Ich hab im Debug nachgesehen und es sind genau so viele Bytes wie vor der Überführung in den Byte-Strom, ich kann daher ausschließen, dass Zeichen verloren gehen. Wie krieg ich Java dazu, meinen String wieder mit auslädnischen Zeichen anzuzeigen?


----------



## SlaterB (19. Dez 2011)

wie stellst du denn fest ob etwas falsch oder richtig war?
Ausgabe auf einer vielleicht begrenzten Konsole oder GUI?
welches Beispiel geht konkret schief, was ist der Fehler, was wäre das richtige Ziel?

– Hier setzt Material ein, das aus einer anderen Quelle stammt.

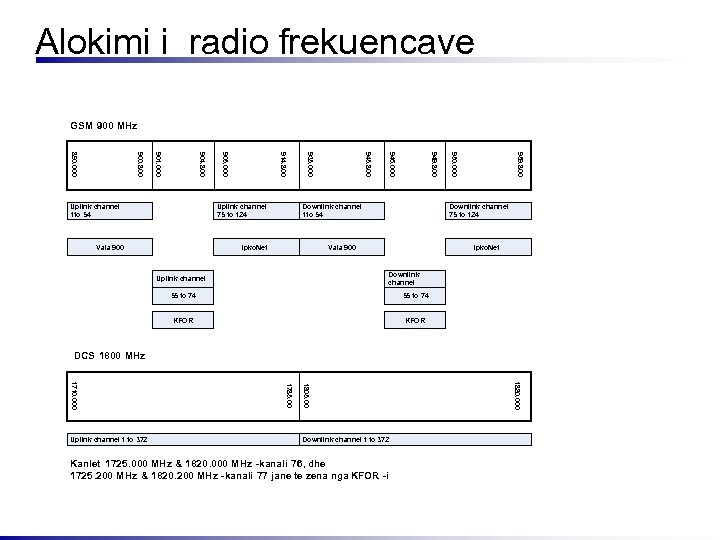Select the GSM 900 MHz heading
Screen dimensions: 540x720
pos(103,126)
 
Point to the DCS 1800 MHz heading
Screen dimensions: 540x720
pos(109,356)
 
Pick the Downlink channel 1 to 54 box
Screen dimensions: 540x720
pos(343,210)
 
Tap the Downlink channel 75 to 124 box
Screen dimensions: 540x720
pos(490,210)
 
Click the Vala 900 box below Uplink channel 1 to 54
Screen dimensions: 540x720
pos(109,246)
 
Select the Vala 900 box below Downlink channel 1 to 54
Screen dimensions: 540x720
pos(343,246)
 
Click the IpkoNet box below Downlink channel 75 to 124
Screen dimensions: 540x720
pos(490,246)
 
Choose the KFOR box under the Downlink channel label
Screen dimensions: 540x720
pos(416,321)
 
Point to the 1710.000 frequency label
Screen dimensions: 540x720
pos(73,393)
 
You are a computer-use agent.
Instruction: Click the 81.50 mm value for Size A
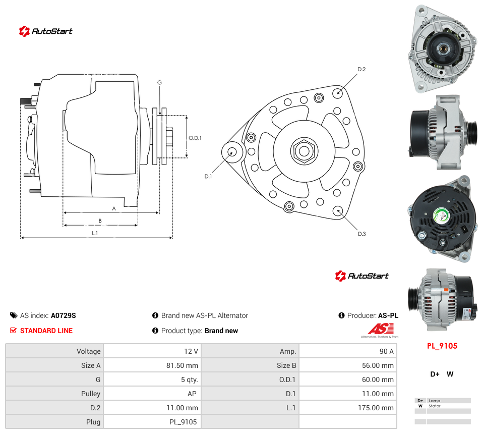tap(182, 365)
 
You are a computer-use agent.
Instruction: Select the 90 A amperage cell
tap(386, 351)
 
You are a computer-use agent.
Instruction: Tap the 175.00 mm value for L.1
tap(376, 408)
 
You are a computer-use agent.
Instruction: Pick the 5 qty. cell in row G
tap(190, 379)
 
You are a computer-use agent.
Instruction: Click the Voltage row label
tap(89, 351)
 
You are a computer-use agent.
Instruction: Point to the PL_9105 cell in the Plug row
tap(183, 422)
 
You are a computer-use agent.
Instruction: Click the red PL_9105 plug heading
tap(442, 346)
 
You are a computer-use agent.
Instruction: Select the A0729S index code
tap(64, 315)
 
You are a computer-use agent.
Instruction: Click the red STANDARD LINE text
tap(46, 331)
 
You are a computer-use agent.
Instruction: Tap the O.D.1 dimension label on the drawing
tap(195, 138)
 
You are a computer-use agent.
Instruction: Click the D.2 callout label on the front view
tap(361, 70)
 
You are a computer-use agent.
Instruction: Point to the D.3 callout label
tap(362, 234)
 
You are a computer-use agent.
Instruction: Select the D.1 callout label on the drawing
tap(208, 176)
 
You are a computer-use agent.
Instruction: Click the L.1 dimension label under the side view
tap(95, 233)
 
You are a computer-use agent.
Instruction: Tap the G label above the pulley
tap(159, 82)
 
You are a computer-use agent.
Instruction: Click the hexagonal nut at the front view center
tap(304, 151)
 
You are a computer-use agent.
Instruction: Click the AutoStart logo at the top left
tap(46, 31)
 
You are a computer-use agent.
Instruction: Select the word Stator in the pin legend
tap(435, 406)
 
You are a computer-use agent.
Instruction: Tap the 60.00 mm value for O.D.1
tap(378, 379)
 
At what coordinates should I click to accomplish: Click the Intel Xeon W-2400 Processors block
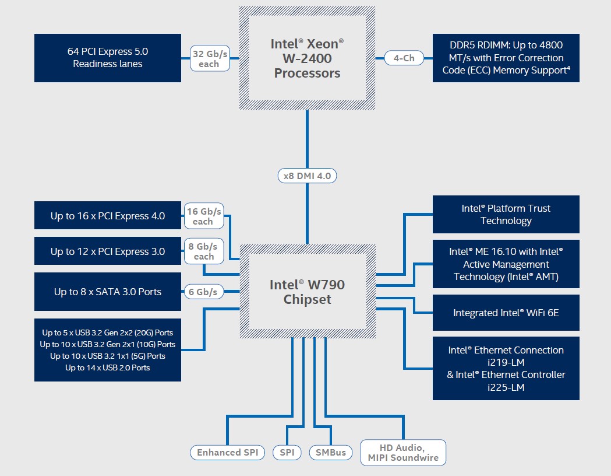pos(307,58)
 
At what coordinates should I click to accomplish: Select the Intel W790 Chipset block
pos(307,292)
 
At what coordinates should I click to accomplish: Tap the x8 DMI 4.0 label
pos(307,176)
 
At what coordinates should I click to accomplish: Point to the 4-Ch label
pos(404,58)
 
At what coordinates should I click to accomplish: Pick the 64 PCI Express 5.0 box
pos(108,58)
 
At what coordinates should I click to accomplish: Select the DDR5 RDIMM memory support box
pos(506,58)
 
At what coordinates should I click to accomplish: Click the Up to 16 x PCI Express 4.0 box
pos(108,216)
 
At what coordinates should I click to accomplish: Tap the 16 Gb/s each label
pos(203,216)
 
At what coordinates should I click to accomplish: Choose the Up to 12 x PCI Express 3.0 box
pos(108,251)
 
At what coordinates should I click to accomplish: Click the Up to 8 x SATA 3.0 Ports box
pos(108,292)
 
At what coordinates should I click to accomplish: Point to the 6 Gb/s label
pos(203,292)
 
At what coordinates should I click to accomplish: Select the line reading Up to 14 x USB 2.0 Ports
pos(108,368)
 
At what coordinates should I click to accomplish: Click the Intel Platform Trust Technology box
pos(506,214)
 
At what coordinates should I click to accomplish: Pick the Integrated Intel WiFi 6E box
pos(506,313)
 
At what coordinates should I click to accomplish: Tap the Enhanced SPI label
pos(227,452)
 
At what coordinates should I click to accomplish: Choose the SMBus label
pos(331,452)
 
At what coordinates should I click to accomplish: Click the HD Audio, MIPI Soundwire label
pos(403,453)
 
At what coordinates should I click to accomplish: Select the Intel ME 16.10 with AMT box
pos(506,264)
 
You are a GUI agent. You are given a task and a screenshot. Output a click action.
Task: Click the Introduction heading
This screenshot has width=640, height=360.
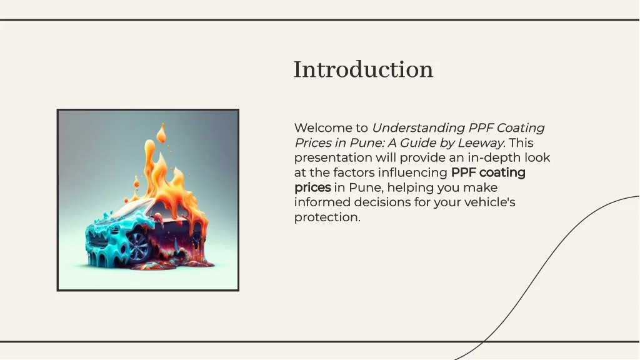363,69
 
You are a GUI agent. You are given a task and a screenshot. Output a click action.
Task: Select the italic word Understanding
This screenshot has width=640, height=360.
418,128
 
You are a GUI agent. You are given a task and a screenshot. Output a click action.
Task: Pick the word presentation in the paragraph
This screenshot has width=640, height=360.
333,158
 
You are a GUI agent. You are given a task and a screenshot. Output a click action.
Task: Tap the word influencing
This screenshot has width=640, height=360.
412,172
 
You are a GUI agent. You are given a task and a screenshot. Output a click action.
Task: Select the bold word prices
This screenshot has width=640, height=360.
312,188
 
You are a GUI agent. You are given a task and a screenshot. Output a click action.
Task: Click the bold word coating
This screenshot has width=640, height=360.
502,172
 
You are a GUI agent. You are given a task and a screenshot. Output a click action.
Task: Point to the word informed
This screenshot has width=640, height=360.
322,202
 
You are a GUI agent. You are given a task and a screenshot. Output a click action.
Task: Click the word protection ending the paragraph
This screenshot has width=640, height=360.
328,218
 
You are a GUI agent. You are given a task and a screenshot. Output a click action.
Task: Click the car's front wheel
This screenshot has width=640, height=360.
138,248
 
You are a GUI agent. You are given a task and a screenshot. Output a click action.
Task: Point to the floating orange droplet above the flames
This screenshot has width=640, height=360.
162,134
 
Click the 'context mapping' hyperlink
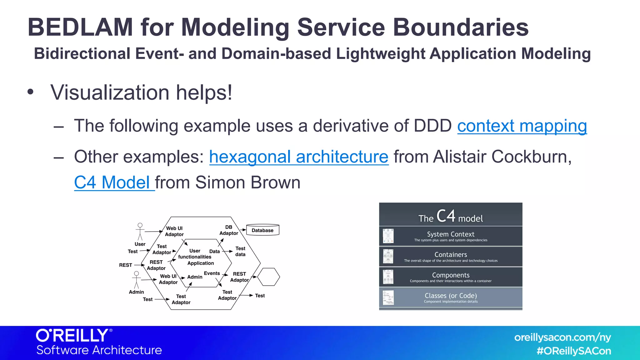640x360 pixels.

falls später wieder bytes benötigt werden, ist dann auch die String-Zwischenstufe zwingend?


----------



## LoR (19. Dez 2011)

UTF 16.


----------



## Enkodierer (19. Dez 2011)

Hi,

ich gehe nach dem was ich sehe. Bevor ich das in die Bytes überführe wird es dargestellt, nach dem rücküberführen aus dem Bytes in den String ist es nur noch ein fragezeichen.
Die Anzahl der Bytes und deren Zahlenwert ist erhalten geblieben, von daher dachte ich jetzt es muss ein Zeichensatzproblem sein?

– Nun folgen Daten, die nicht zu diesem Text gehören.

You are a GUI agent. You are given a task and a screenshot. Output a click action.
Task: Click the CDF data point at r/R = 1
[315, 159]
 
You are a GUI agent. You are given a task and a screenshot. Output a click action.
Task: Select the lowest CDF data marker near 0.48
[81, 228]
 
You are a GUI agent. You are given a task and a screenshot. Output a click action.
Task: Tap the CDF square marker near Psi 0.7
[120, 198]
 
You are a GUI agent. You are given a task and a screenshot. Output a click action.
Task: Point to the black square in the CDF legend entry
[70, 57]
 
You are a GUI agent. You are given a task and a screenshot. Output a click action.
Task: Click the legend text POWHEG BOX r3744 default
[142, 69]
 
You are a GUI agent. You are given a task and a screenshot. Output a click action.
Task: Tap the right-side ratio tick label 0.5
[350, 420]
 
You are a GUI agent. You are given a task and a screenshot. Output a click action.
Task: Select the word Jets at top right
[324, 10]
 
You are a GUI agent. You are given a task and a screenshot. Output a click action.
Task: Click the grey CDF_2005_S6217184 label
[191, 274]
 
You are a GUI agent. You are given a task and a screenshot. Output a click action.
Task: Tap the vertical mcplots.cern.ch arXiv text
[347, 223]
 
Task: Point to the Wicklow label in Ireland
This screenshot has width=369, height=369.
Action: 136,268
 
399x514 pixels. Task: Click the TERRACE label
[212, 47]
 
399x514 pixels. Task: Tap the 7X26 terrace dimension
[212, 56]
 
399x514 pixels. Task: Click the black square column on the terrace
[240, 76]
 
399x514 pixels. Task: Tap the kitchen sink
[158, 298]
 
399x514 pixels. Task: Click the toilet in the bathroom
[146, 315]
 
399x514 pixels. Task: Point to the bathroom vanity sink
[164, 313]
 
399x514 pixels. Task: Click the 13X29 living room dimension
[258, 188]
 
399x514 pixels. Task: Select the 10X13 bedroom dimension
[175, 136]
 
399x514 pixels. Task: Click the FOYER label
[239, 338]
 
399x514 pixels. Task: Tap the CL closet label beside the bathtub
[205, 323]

Der String wird auf einer SWT-GUI angezeigt, macht das einen Unterschied?


----------



## Enkodierer (19. Dez 2011)

UTF-16 habe ich probiert.

Mein String ist ein Mischling aus normalen europäischen Zeichen wo chinesische Zeichen einzeln vorkommen können. Mit UTF-16 wird alles als chinesischer Zeichen-Mischmasch dargestellt (und das Zeichen um das es mir konkret geht sieht auch gänzlich anders aus)


----------



## SlaterB (19. Dez 2011)

> Bevor ich das in die Bytes überführe wird es dargestellt, nach dem rücküberführen aus dem Bytes in den String ist es nur noch ein fragezeichen.

das ist noch relativ unscharf, verschiedene PCs, GUI, Konsole, andere Progamme komplett Java-fern, ..?
falls in beiden Fällen Java-Strings beteiligt sind, gib die chars als Zahlenwerte aus, wo sind konkrete Unterschiede,
beschränke die Übertragung vielleicht auf ein gefährliches Zeichen, welche Byte-Werte gibt es an an Stellen usw.,

außer solche Allgemeinhinweise kann ich leider gerade nichts bestimmtes beitragen


----------



## Enkodierer (19. Dez 2011)

Hi,

also ich habe hier einen SWT-Transfer Handel, der mir eine ganze Sammlung von Strings, mit anderen Werten, ins clipboard legt und von da wieder abholt und zurück verwandelt.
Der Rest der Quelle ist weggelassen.